We have a federal government and “expert” structure that somehow evolved to completely disregard 90% of schools! Talk about “out of touch”. They’re irrelevant to 90% of parents and kids and there are THOUSANDS of them.
I’ll keep looking for the report on DeVos or Trump that MENTIONS public schools but I’m not gonna find one! Incredibly.
Also, I warned you-all that the next market area for ed reform was replacing teachers with cheap, garbage online ed in poor and middle class schools.
They’re revving up the marketing engine right now:
“A responsible national school-choice initiative should be aimed at reaching suburban and rural areas, too. It should be combined with a focus on expanding online schools and course choice programs, as well. Digital learning actually expands the geographic reach of school choice in ways that traditional charter schools cannot.
Rather than transporting a student to a school every day, thereby dramatically increasing the overhead for education outcomes in an era of budget pressures, online learning delivers school to the student — wherever they live. This gives families in the often-overlooked, flyover parts of America access to education choice.”
Allow me to translate for you. Online classes are cheap and that’s good enough for poor and middle class children. Also profitable, so VERY good for certain adults, like the author of this piece.
Too much like reading headlines where, after employees at fast food restaurants fight for a decent wage, the fast food companies simply bring in no-employee-needed computers. Kids now being seen as profitable products, but with no actual power or individual importance…

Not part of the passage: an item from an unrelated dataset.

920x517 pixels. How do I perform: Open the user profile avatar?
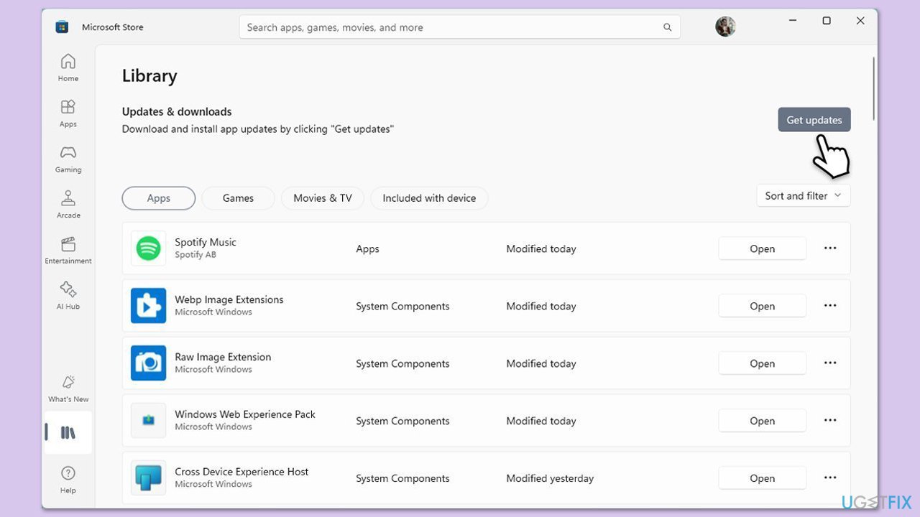[x=725, y=27]
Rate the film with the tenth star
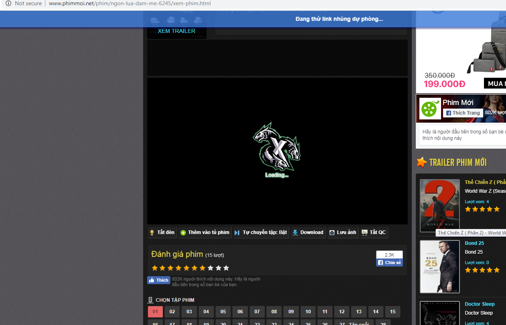506x325 pixels. click(226, 268)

Soooo….who will be staying home with the children while they are doing their work online???
Marnie,
The students will be put in a sterile and dank warehouse-kind of ticky tacky buildings with cameras on them. Someone far away will monitor the students strapped in an uncomfortable seat, and if need be the overseer will zap those who aren’t gritty enough to withstand this jailed environment. After all, compliance is mandatory or death.
Hunger Games.
Orwellian.
I especially love this school….AND….I went to their website and noticed that most of their teachers DO NOT have a masters degree in any subject….most teachers have bachelor degrees as this is fregan hysterical and such blatent in your face bull shit from the reformies who would see their own mother up the road for a buck..

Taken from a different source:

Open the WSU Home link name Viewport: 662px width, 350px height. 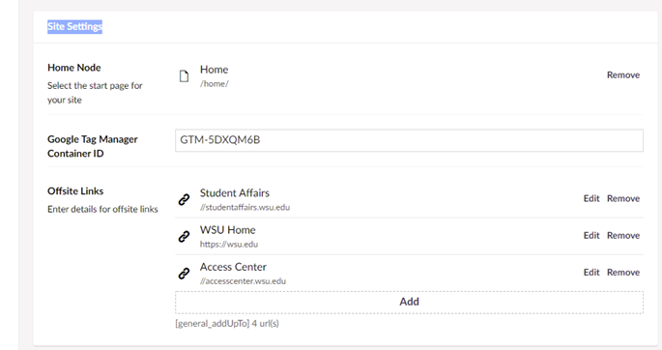227,230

I Can Do Anything High School (WCSD) – 560 Seniors; 400 failed to graduate
This cannot be true: in some of these schools, only 18% of the seniors graduated.
HOW is it not true? In Utah’s online charters, very few graduate. Both charters are among the lowest in the state.
https://datagateway.schools.utah.gov/Accountability/SchoolGrades/2016?leanum=2H&schNum=101&schoolGradeType=H
https://datagateway.schools.utah.gov/Accountability/SchoolGrades/2016?leaNum=5F&schNum=700&schoolGradeType=H
I think perhaps Máté should have put an exclamation point after his comment if I am reading him correctly. I guessing he was astonished or flabbergasted rather than disbelieving.
Is there a state wide graduation exam in Nevada like the regents in NY? Why weren’t the charter schools able to fudge the results? If these results are correct why would anyone want to send their kids to a charter school in order to fail?
One reason: HEAVY advertising. In Utah, the commercials are ubiquitous from April until October.
They must not be using their graduate statistics as a marketing tool. 🙂
Rod, there are proficiency exam requirements. Students may take the math exam as sophomores and have through their senior year to pass it. A writing, reading, and science exam are also required.